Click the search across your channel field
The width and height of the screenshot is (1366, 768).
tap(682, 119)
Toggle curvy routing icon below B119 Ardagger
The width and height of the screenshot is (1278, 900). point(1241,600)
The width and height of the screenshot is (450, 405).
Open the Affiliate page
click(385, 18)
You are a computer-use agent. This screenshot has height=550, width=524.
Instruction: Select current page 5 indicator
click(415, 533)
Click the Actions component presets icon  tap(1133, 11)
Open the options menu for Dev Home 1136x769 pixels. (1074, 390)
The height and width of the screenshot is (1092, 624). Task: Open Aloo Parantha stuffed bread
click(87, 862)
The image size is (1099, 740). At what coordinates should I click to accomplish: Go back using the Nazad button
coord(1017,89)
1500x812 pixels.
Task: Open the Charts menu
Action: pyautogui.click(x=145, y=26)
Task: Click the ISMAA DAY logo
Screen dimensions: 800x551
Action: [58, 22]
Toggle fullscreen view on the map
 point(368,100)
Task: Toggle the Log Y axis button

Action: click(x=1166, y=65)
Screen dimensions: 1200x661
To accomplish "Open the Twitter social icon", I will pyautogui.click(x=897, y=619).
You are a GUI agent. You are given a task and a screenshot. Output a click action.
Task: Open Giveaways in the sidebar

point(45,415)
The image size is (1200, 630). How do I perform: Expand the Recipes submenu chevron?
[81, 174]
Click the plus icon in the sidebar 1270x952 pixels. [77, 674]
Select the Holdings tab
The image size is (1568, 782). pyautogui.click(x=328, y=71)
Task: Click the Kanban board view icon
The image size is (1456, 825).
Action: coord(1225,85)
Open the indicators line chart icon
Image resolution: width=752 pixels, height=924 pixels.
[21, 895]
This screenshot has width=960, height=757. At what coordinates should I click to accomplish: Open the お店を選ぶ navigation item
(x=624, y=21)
=====
Task to complete: Return the records above exactly as they appear, starting at the line that contains "Open the options" and continuing through the end of the records.

Response for this exercise:
Open the options menu for Dev Home 1136x769 pixels. (1074, 390)
The height and width of the screenshot is (1092, 624). Task: Open Aloo Parantha stuffed bread
click(87, 862)
The image size is (1099, 740). At what coordinates should I click to accomplish: Go back using the Nazad button
coord(1017,89)
1500x812 pixels.
Task: Open the Charts menu
Action: pyautogui.click(x=145, y=26)
Task: Click the ISMAA DAY logo
Screen dimensions: 800x551
Action: [58, 22]
Toggle fullscreen view on the map
 point(368,100)
Task: Toggle the Log Y axis button

Action: click(x=1166, y=65)
Screen dimensions: 1200x661
To accomplish "Open the Twitter social icon", I will pyautogui.click(x=897, y=619).
You are a GUI agent. You are given a task and a screenshot. Output a click action.
Task: Open Giveaways in the sidebar

point(45,415)
The image size is (1200, 630). How do I perform: Expand the Recipes submenu chevron?
[81, 174]
Click the plus icon in the sidebar 1270x952 pixels. [77, 674]
Select the Holdings tab
The image size is (1568, 782). pyautogui.click(x=328, y=71)
Task: Click the Kanban board view icon
The image size is (1456, 825).
Action: coord(1225,85)
Open the indicators line chart icon
Image resolution: width=752 pixels, height=924 pixels.
[21, 895]
This screenshot has width=960, height=757. At what coordinates should I click to accomplish: Open the お店を選ぶ navigation item
(x=624, y=21)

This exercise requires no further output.